▸ WHAT YOU ARE ASKED TO DO: From the passage on businesses and the causes they claim to support, copy word for word the part that opens with the words containing "If your business" and closes with "customers will notice.".

▸ PASSAGE PROVIDED:
Segment Open
Practice or Philosophy10/30/2012
Many businesses claim to be committed to a particular segment of society, a cause or organization. For example the NFL says it is committed to promoting healthy lifestyles for kids. Is this something they practice or is it more of a philosophy? In the case of the NFL it seems it is definitely something they practice, both as a League and as individual Teams. The "Play 60" commercials are aired regularly on national television, the commercial has NFL players interacting with young children and encouraging them to play for 60 minutes a day. Individual Teams also have their own campaigns supporting the health of American Children. The NFL may be an exemplary example; however there are companies that give lip service to their associations and promotions using them strictly as a marketing ploy. I believe the average consumer can see the difference.
If your business claims to support or promote a worthy cause or program, is it done in practice or simply as a philosophy? It is easy to say you support the National Cancer Society but do you and your business contribute, fund raise and publicly promote the organization? If not, I think your customers will notice.
Claiming to support or promote a worthy cause is simple and may appear to be an easy way to build good will with customers, but unless the claim is backed by action it can actually harm your business reputation. Think of it this way. You tell your neighbors you are committed to helping the elderly handicapped person next door stay in their home; your neighbors immediately think you are a pretty good guy for doing so. But after a snow storm you scoop your own drive and watch while the elderly neighbor struggles to clear theirs. How many of your neighbors will maintain a good impression of you?
Segment Closed
▸ DATA LISTING:
Segment Open
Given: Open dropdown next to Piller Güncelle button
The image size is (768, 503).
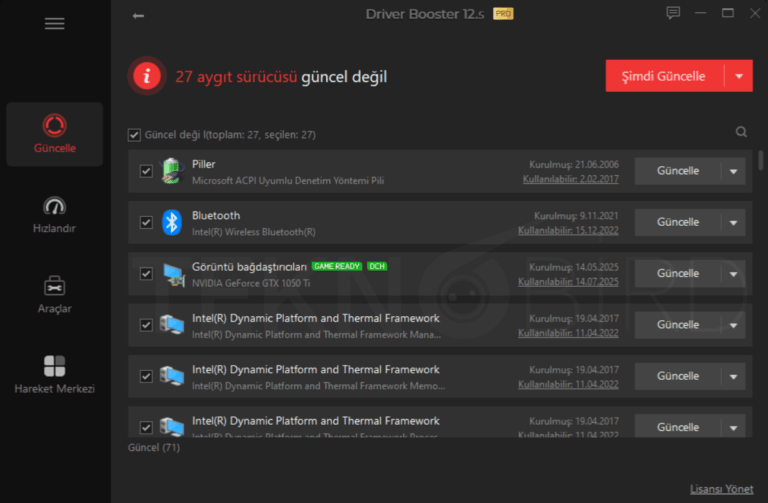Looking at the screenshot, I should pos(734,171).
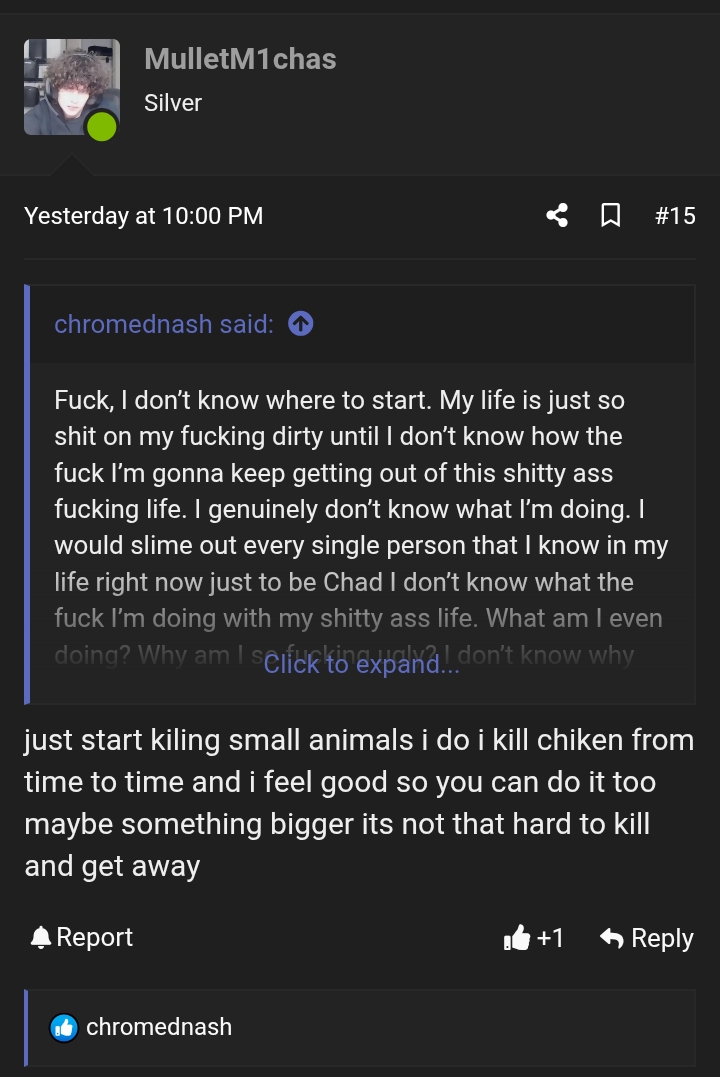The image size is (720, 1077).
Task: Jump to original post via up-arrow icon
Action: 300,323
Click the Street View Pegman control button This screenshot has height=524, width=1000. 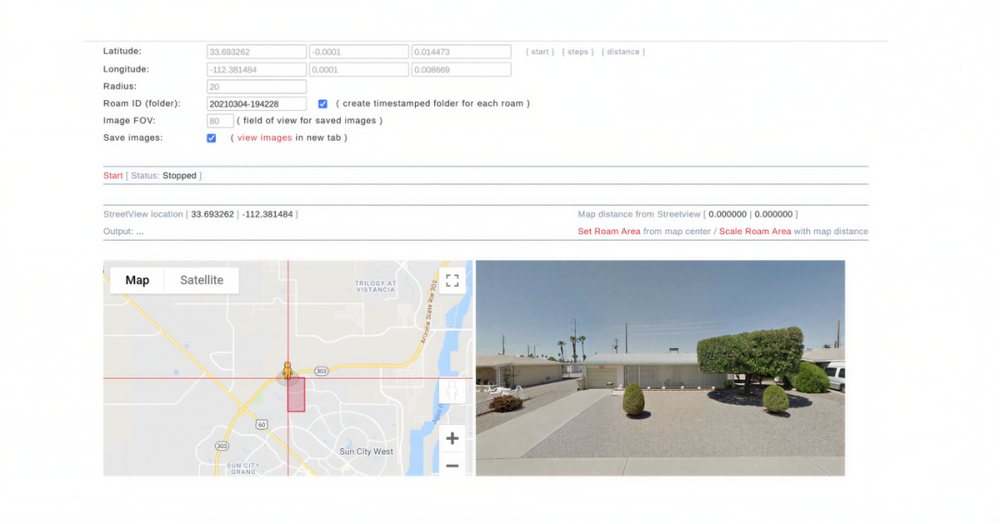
Segment Closed
Segment Open
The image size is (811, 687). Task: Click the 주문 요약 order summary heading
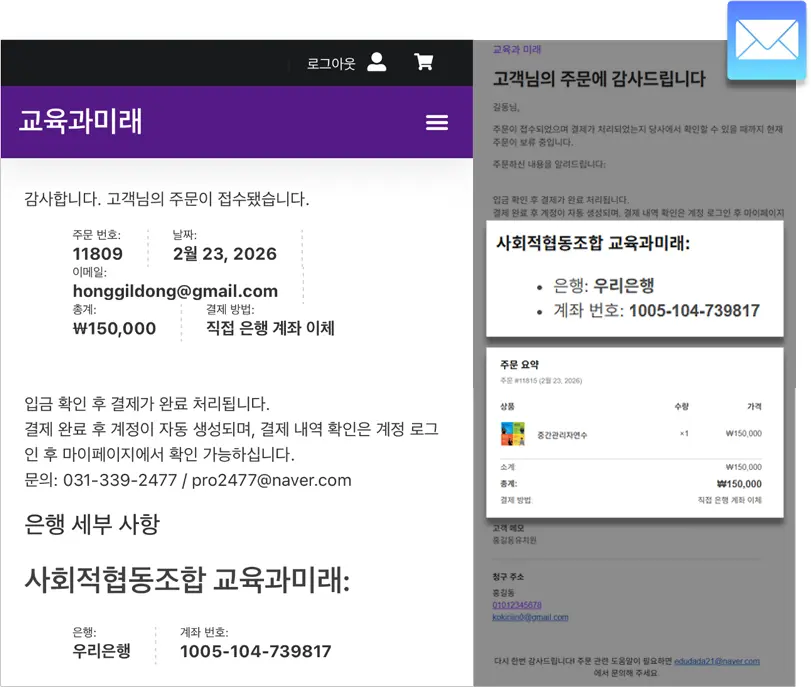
Segment Closed
▸ OUTPUT OF THE EXERCISE:
If your business claims to support or promote a worthy cause or program, is it done in practice or simply as a philosophy? It is easy to say you support the National Cancer Society but do you and your business contribute, fund raise and publicly promote the organization? If not, I think your customers will notice.